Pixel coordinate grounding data
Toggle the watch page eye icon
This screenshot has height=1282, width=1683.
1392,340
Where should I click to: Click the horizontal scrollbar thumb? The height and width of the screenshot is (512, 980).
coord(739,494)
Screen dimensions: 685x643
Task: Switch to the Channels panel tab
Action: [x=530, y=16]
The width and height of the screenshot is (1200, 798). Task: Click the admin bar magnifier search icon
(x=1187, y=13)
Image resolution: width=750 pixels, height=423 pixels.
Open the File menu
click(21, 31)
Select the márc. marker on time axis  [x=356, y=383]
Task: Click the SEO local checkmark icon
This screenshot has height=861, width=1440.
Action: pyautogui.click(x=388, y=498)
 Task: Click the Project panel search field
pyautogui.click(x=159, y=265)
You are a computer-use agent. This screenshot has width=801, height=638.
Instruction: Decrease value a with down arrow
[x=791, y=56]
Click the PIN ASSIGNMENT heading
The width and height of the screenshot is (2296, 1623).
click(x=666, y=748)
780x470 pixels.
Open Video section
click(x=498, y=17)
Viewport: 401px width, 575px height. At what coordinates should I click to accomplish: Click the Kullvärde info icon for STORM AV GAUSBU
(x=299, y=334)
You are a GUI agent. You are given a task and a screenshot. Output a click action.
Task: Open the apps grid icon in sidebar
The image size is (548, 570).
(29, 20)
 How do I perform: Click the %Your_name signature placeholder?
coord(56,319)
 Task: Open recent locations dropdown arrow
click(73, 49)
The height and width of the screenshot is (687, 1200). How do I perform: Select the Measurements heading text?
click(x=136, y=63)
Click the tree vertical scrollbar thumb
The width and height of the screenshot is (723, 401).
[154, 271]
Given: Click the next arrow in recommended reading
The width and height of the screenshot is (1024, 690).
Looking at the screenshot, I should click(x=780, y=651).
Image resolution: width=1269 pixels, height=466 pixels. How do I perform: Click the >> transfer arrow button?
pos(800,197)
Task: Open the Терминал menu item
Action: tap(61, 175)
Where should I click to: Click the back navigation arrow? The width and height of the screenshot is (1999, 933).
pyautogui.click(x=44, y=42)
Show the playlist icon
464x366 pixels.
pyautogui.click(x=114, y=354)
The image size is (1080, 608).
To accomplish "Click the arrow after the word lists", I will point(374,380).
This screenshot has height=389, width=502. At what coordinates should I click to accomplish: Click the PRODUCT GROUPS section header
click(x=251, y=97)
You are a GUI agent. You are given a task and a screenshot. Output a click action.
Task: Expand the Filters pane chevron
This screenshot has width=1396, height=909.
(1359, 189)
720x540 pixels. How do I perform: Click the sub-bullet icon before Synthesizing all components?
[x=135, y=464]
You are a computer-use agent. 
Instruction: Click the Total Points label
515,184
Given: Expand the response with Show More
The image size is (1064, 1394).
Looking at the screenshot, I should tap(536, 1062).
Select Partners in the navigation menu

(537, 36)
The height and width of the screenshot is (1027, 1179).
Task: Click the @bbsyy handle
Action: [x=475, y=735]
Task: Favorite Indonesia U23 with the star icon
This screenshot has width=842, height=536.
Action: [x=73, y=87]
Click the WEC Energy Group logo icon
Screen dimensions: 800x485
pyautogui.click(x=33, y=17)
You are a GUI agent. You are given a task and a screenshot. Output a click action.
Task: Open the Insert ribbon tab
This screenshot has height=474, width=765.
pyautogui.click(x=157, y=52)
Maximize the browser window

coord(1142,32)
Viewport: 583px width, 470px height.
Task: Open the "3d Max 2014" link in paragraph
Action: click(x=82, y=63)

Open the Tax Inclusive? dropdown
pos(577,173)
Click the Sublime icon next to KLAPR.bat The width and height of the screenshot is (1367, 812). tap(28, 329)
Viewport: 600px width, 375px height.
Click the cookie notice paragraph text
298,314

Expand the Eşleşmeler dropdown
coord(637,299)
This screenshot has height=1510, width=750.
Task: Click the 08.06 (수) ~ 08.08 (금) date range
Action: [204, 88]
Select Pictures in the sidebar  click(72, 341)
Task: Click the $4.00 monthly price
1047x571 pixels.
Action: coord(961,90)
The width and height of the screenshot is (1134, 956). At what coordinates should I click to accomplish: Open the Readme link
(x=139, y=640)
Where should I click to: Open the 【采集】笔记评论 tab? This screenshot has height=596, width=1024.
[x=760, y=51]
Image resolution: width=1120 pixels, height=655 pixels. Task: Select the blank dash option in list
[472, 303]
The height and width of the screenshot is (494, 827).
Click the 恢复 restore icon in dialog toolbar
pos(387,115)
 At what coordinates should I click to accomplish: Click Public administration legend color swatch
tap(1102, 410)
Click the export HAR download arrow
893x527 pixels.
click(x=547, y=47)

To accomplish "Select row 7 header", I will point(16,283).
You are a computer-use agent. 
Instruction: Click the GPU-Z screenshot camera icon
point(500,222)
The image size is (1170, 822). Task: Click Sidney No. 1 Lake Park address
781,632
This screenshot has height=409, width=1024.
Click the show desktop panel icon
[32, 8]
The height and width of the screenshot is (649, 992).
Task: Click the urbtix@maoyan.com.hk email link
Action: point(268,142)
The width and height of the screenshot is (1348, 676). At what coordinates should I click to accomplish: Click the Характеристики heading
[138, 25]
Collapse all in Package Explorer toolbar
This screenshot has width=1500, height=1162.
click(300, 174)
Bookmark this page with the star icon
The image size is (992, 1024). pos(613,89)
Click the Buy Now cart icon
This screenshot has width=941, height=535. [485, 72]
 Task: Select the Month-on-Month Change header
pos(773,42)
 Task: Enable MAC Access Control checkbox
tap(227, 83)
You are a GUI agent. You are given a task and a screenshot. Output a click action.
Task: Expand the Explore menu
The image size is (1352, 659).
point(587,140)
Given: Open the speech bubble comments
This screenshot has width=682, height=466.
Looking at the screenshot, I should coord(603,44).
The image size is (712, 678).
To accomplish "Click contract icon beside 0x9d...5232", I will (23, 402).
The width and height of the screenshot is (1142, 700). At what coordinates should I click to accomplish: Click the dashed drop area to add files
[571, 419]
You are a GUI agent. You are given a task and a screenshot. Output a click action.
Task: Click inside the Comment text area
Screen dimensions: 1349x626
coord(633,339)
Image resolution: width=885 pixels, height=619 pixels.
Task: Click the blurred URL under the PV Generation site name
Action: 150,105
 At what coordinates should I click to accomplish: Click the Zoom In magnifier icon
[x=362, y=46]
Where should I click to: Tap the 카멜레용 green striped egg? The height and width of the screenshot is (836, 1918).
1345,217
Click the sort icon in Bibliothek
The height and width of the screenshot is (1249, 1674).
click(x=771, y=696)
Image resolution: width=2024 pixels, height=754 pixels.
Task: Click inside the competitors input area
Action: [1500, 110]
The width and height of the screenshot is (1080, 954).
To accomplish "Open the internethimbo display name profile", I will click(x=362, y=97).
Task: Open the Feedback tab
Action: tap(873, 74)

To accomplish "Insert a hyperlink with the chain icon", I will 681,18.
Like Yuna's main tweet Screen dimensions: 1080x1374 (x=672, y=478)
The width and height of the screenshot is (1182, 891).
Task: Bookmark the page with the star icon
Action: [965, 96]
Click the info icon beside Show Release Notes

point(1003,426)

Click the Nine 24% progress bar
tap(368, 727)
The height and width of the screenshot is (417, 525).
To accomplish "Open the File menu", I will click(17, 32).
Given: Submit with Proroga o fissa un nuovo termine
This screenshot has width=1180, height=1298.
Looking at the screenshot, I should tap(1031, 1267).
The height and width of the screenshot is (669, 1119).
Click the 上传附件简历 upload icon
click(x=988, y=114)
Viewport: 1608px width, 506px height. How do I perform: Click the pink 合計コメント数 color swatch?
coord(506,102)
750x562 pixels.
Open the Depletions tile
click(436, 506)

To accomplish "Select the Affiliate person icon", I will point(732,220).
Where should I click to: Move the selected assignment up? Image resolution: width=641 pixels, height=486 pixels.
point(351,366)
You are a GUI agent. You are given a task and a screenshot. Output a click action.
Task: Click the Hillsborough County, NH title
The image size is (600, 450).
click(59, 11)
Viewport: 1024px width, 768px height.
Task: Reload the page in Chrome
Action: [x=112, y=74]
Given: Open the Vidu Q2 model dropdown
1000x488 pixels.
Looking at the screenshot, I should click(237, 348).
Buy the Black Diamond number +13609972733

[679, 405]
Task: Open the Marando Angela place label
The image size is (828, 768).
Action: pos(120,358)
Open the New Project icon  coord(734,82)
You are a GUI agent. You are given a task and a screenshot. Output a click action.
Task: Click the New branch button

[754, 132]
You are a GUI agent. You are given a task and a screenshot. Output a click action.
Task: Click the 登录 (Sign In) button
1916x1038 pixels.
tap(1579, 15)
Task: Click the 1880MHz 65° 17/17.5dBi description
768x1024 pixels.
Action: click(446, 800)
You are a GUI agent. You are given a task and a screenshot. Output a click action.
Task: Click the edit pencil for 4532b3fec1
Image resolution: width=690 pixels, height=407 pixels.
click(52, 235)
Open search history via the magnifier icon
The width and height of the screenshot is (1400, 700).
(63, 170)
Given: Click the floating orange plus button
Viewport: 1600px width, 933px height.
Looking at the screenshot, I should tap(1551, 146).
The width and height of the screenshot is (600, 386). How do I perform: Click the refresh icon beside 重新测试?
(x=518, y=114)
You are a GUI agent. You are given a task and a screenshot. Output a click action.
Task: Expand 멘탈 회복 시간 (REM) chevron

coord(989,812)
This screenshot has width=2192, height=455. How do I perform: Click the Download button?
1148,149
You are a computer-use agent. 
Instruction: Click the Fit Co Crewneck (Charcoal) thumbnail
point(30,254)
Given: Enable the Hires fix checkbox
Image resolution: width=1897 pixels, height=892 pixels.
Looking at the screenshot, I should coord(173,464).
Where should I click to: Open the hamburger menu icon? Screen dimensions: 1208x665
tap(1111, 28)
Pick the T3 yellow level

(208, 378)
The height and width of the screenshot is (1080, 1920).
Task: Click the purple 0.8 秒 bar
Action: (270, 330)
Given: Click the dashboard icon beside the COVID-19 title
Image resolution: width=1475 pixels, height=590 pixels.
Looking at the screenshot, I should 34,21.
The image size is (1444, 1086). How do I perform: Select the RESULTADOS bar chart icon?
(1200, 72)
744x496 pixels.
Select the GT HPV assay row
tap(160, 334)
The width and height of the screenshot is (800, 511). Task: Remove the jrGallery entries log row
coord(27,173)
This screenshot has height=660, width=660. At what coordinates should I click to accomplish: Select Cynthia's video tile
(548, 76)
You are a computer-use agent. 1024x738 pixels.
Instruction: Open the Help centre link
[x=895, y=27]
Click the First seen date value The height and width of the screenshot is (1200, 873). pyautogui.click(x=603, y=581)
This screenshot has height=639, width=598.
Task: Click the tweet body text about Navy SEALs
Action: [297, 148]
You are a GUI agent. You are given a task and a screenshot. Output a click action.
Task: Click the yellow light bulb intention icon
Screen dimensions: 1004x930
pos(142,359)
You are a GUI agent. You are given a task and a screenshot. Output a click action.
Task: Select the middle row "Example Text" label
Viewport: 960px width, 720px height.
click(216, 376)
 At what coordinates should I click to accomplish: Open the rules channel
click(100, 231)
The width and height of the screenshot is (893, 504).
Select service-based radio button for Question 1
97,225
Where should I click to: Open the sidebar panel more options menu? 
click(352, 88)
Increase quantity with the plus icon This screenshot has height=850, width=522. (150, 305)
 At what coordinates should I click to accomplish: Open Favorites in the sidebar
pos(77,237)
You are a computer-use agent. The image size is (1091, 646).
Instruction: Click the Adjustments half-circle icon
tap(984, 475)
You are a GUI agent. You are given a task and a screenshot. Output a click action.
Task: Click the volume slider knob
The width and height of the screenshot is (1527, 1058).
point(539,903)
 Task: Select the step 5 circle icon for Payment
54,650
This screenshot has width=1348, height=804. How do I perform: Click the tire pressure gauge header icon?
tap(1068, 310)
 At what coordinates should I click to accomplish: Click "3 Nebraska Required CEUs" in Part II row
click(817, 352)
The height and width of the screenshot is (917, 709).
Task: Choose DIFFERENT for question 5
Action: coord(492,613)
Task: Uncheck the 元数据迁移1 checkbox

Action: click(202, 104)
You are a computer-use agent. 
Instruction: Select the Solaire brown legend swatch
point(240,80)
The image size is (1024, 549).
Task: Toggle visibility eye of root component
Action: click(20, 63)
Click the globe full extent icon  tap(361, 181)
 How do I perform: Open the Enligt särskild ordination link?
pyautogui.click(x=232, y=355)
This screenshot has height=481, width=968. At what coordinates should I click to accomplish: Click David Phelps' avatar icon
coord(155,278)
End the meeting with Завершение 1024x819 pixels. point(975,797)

● Task to complete: Show all lines from the entries that hold "plus".

● Response to this exercise:
Given: Click the floating orange plus button
Increase quantity with the plus icon This screenshot has height=850, width=522. (150, 305)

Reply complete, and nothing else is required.